It is curious to mark how distinctly the traces of its French origin have remained in the northern University. In addition to some instances in the preceding article, it is worthy of notice that the Students, and even the common people, are still familiar with such words as Bejant and Magistrand.
Can our chubby friend there, who blushes as brightly as the fresh scarlet gown in which he has gone forth to attract the gaze, more spiteful than admiring, of the untogaed schoolfellows whom he has left behind him, tell why he is called a Bejant?
Ducange tells us that Beanus means a new student who has just come to the academy, and cites the statutes of the University of Vienna, prohibiting all persons from cheating or overcharging the new-comers, who are called Beani, or assailing them with other injuries or contumelies.
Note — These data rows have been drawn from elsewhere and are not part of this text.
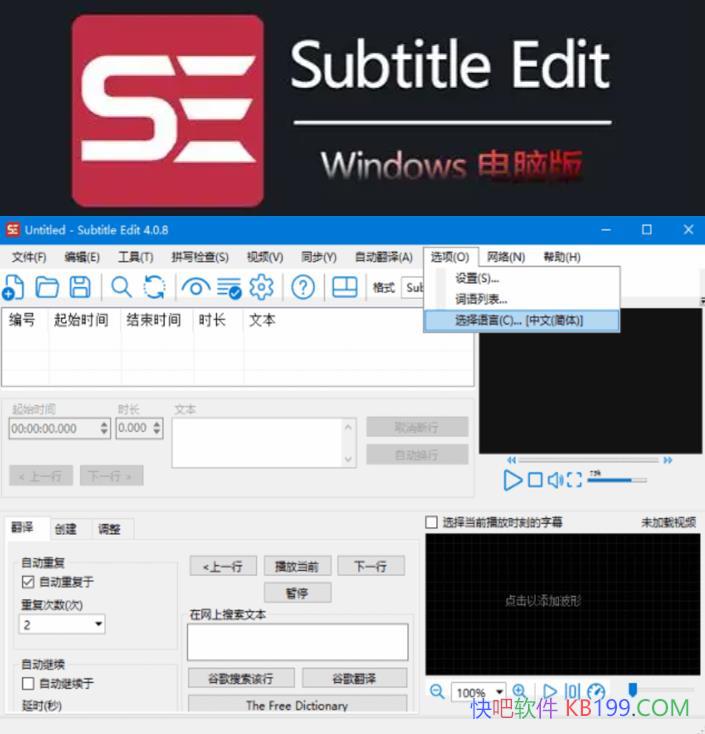This screenshot has width=705, height=734.
Task: Disable the 自动重复于 checkbox
Action: pos(28,582)
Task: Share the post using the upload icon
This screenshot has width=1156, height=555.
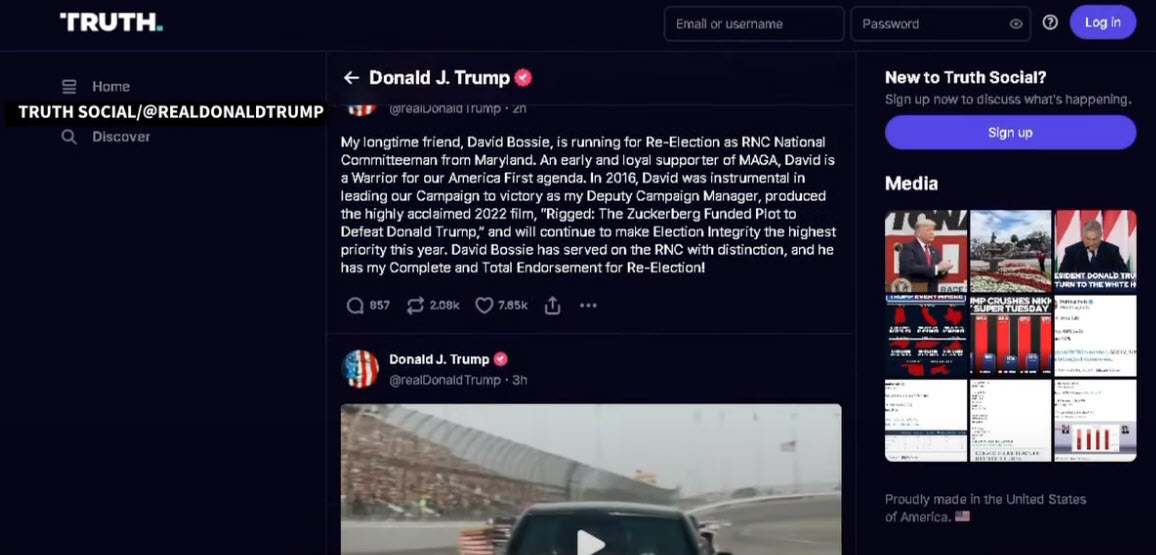Action: 552,305
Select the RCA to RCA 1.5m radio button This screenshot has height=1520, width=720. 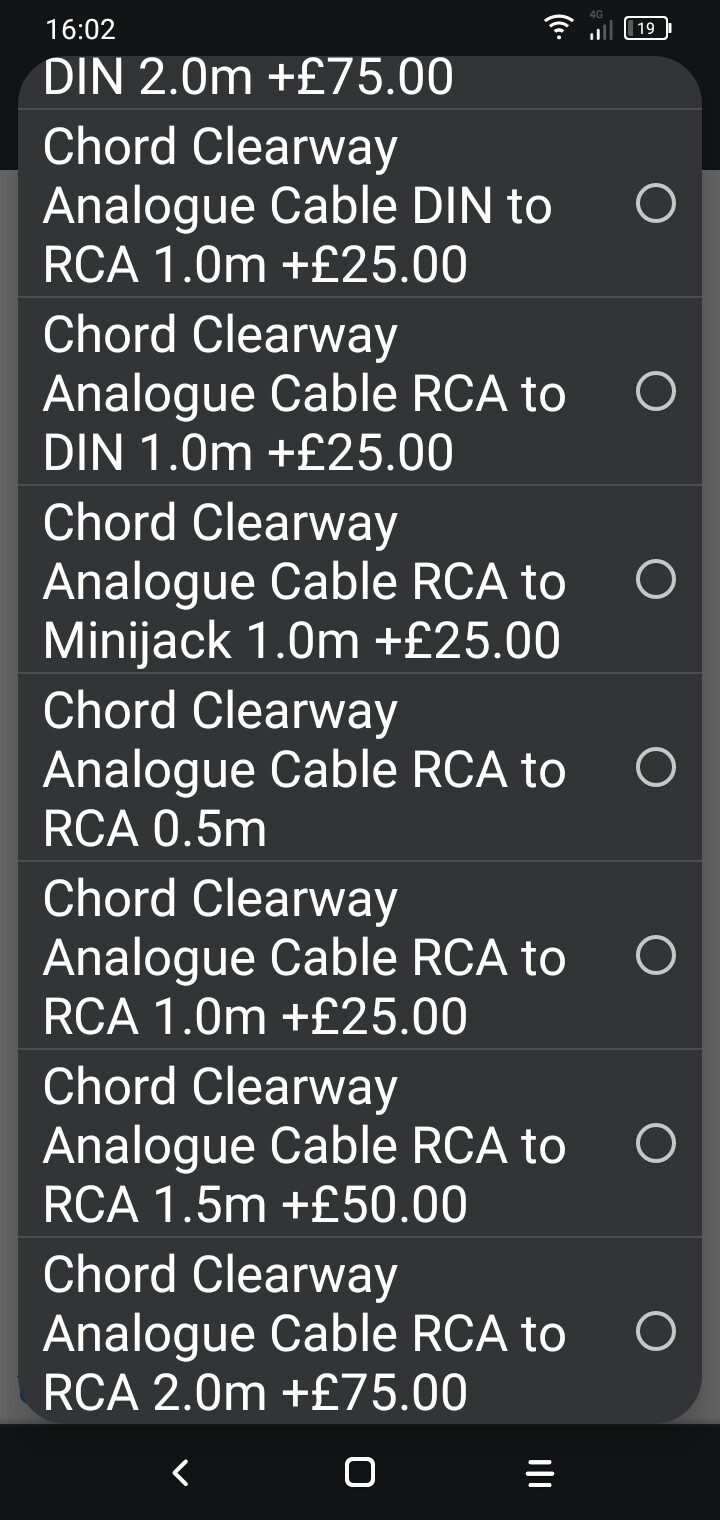[x=656, y=1144]
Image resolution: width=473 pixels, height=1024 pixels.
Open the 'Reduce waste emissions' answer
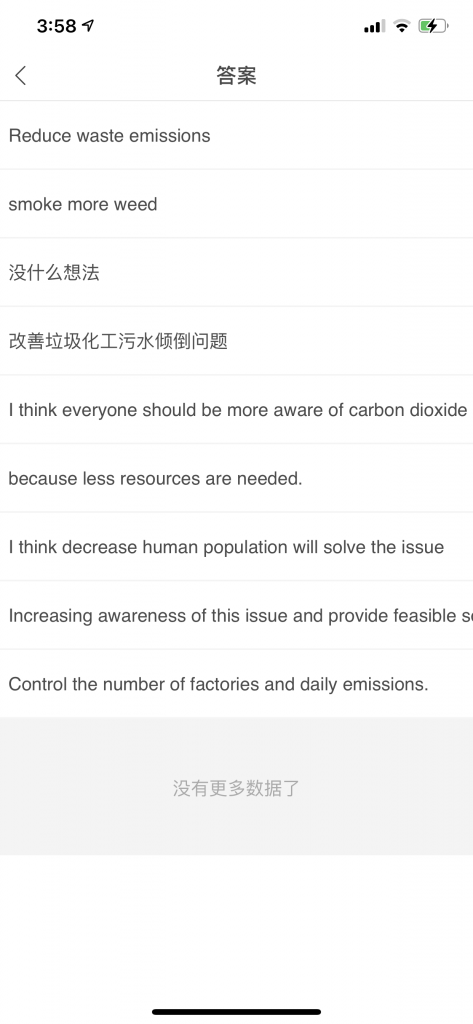[x=236, y=135]
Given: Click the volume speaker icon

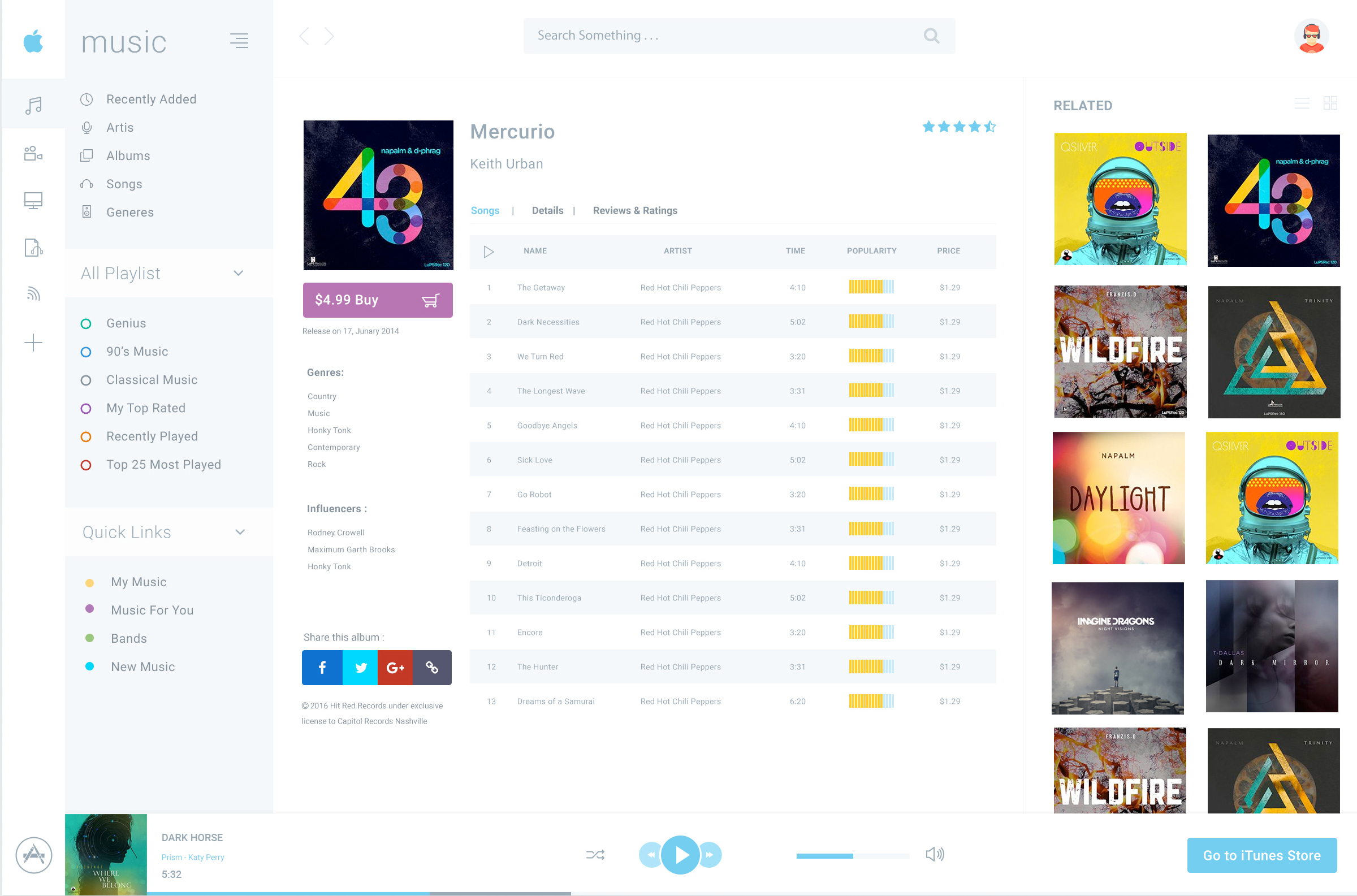Looking at the screenshot, I should (935, 854).
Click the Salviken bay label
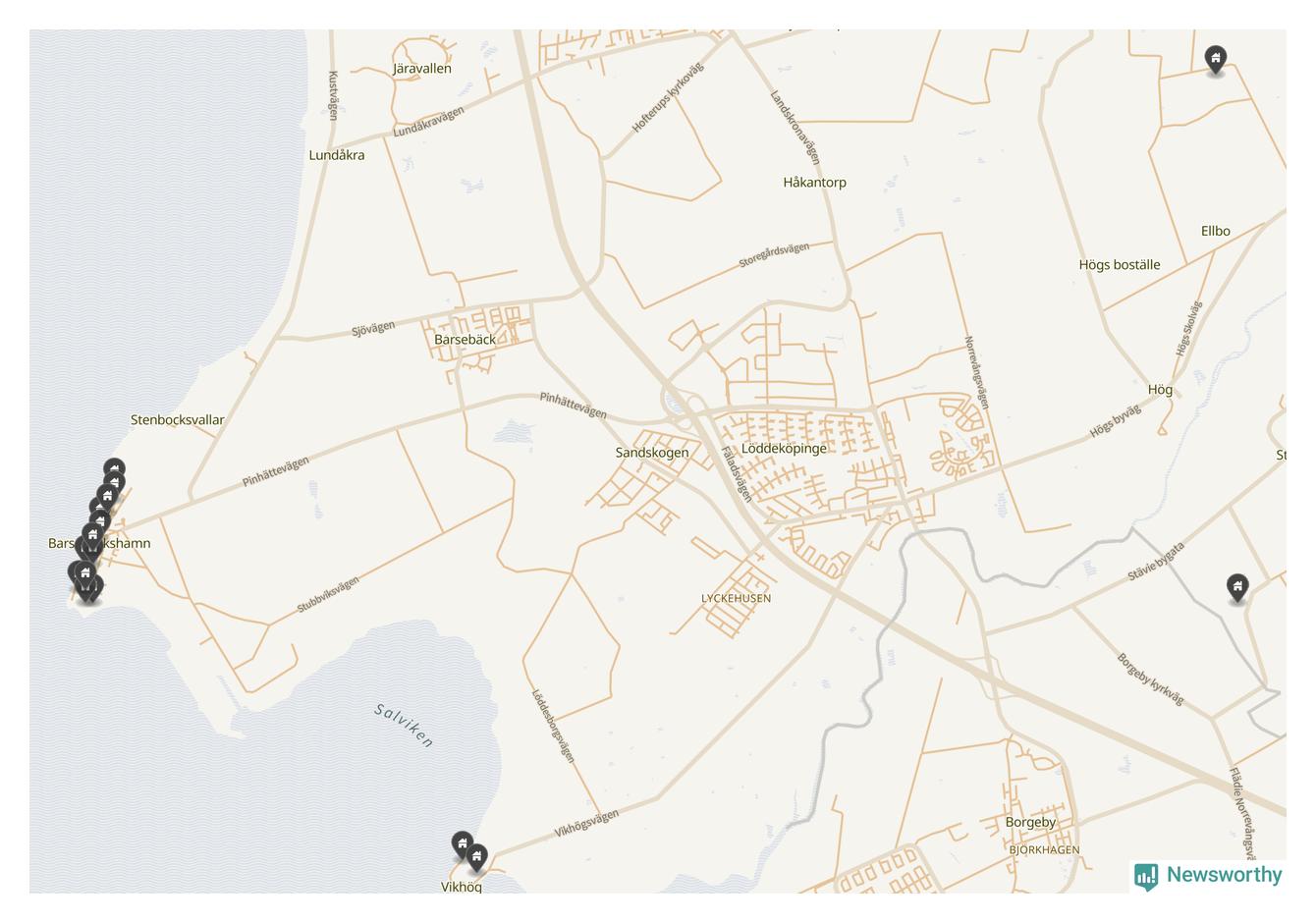The height and width of the screenshot is (923, 1316). point(404,725)
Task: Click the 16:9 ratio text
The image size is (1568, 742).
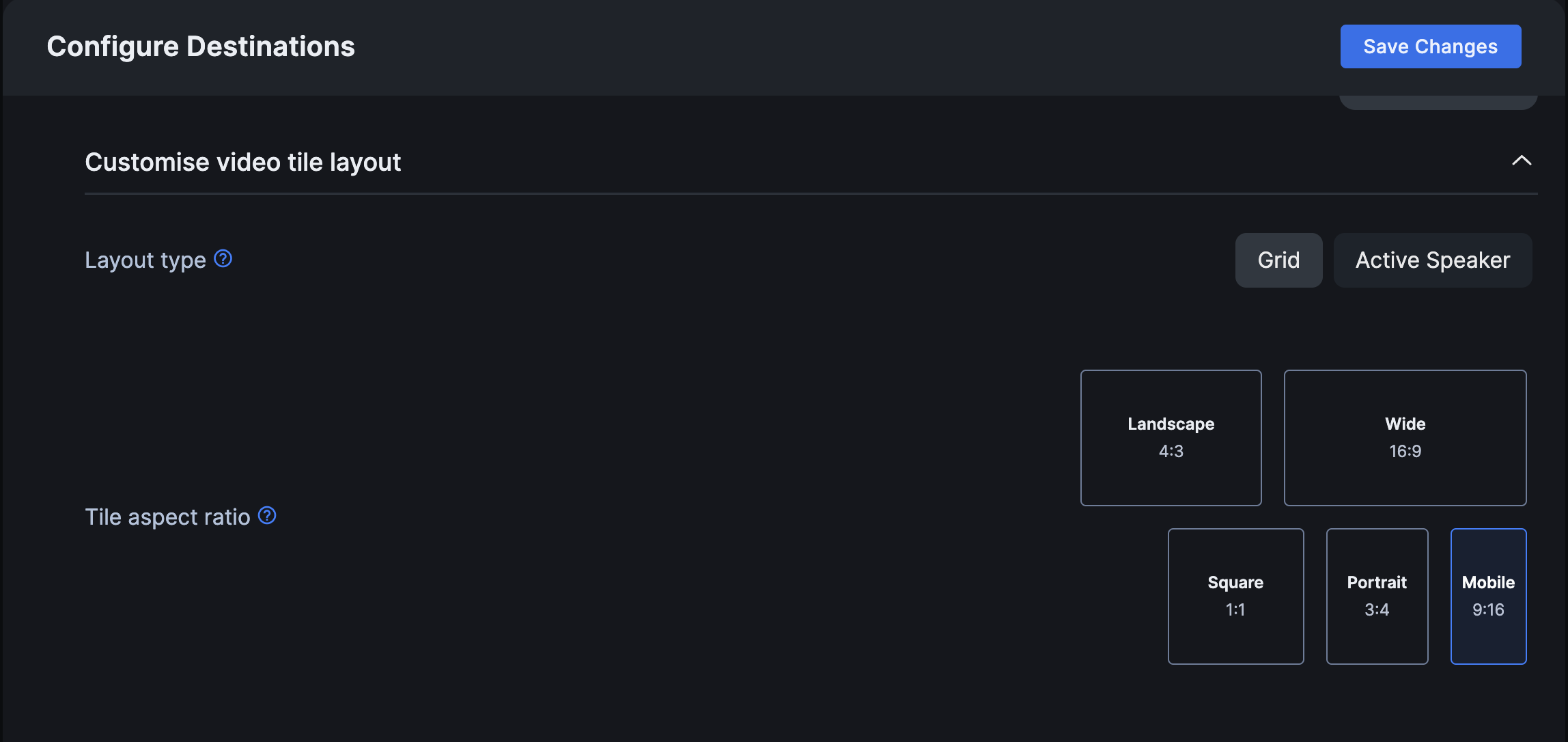Action: 1405,452
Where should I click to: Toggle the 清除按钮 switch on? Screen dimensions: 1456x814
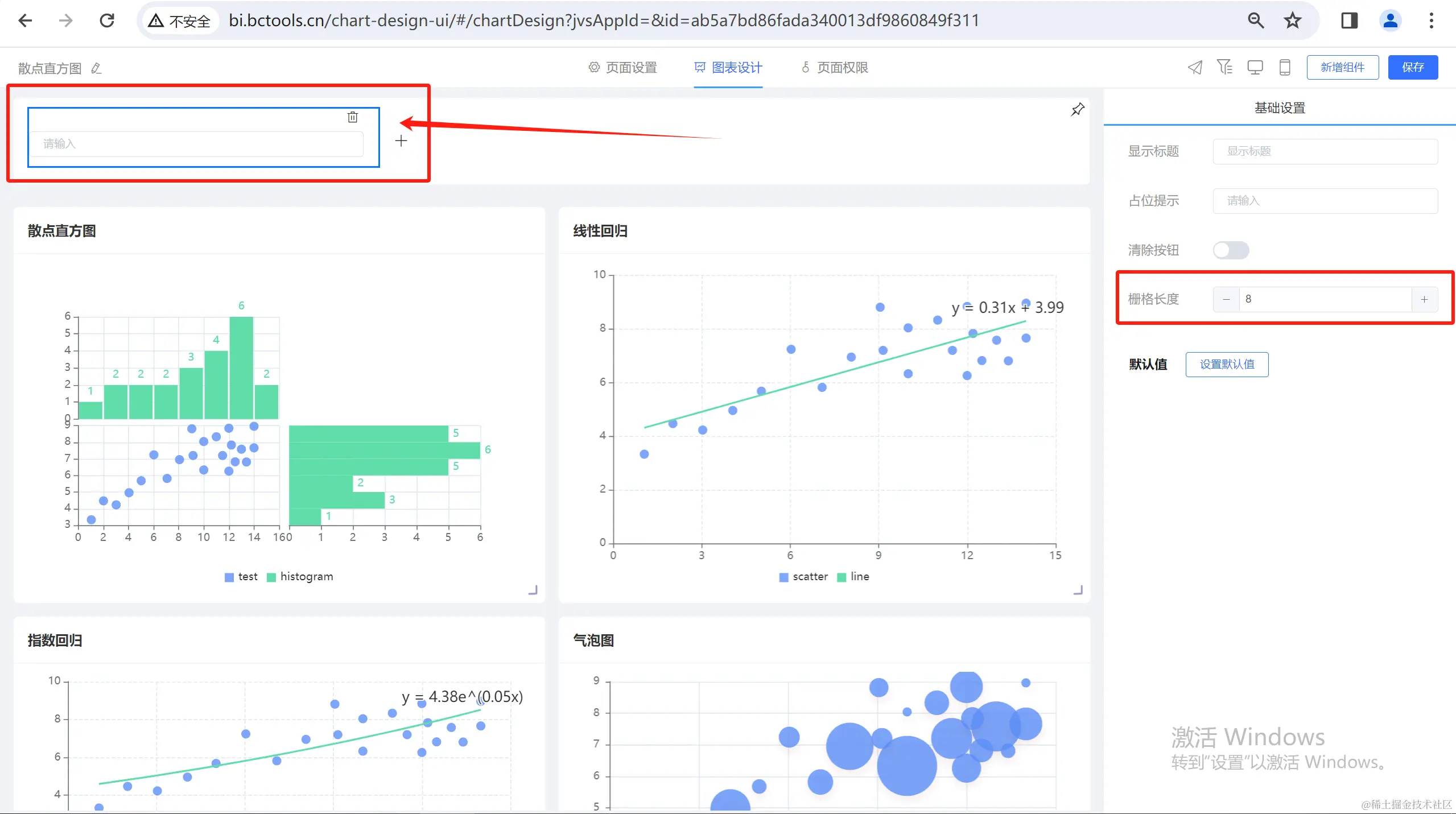tap(1231, 250)
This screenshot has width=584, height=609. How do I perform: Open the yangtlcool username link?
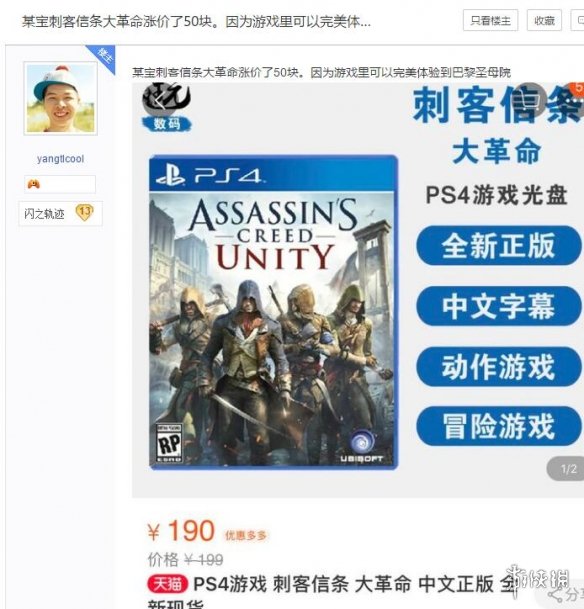click(x=60, y=159)
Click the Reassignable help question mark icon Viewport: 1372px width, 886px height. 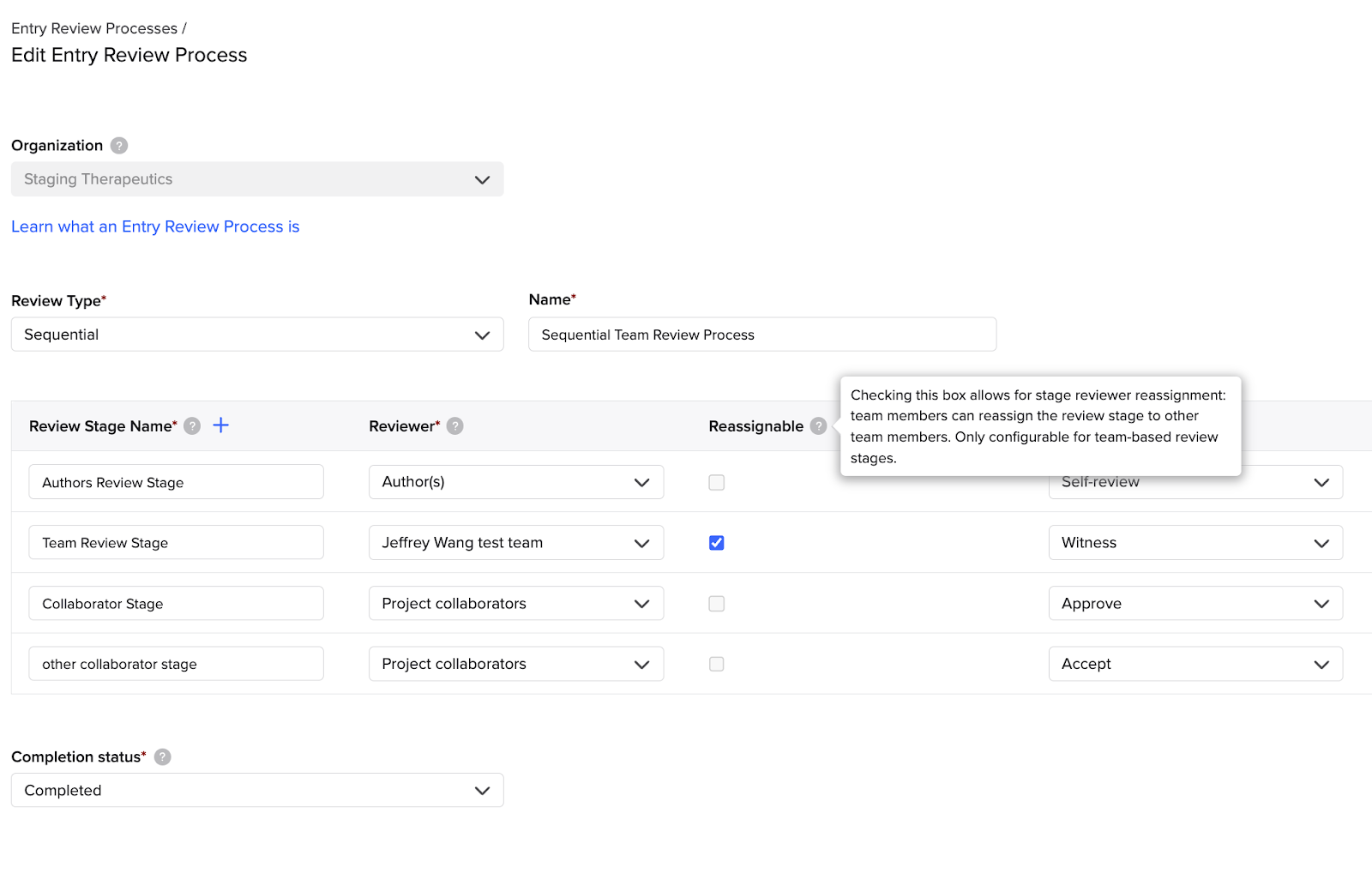[819, 426]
Lambecius, in the Epistolæ Obscurorum, finds Beanus in a monogram—“Beanus est animal nesciens vitam studiosorum.” We come nearer the mark, however, in France, the Bejauni frequently occurring in Bulleus’s massive History of the University of Paris. Thus, in the year 1314, a statute of the University is passed on the supplication of a number of the inexperienced youths, qui vulgo Bejauni appellebantur. Their complaint is an old and oft-repeated tale, common to freshmen, greenhorns, griffins, or by whatever name the inexperienced, when alighting among old stagers, are recognised. The statute of the Universitas states that a variety of predatory personages fall on the newly-arrived bejaune, demanding a bejaunica, or gratuity, to celebrate a jocundus adventus; that when it is refused, they have recourse to insults and blows; that there is brawling and bloodshed in the matter, and thus the discipline and studies of the University are disturbed by the pestiferous disease. It is thence prohibited to give any bejaunica, except to the bejaun’s companions living in the house with him, whom he may entertain if he pleases; and if any efforts are made by others to impose on him, he is solemnly enjoined to give secret information to the procurators and the deans of the faculties.[[141]]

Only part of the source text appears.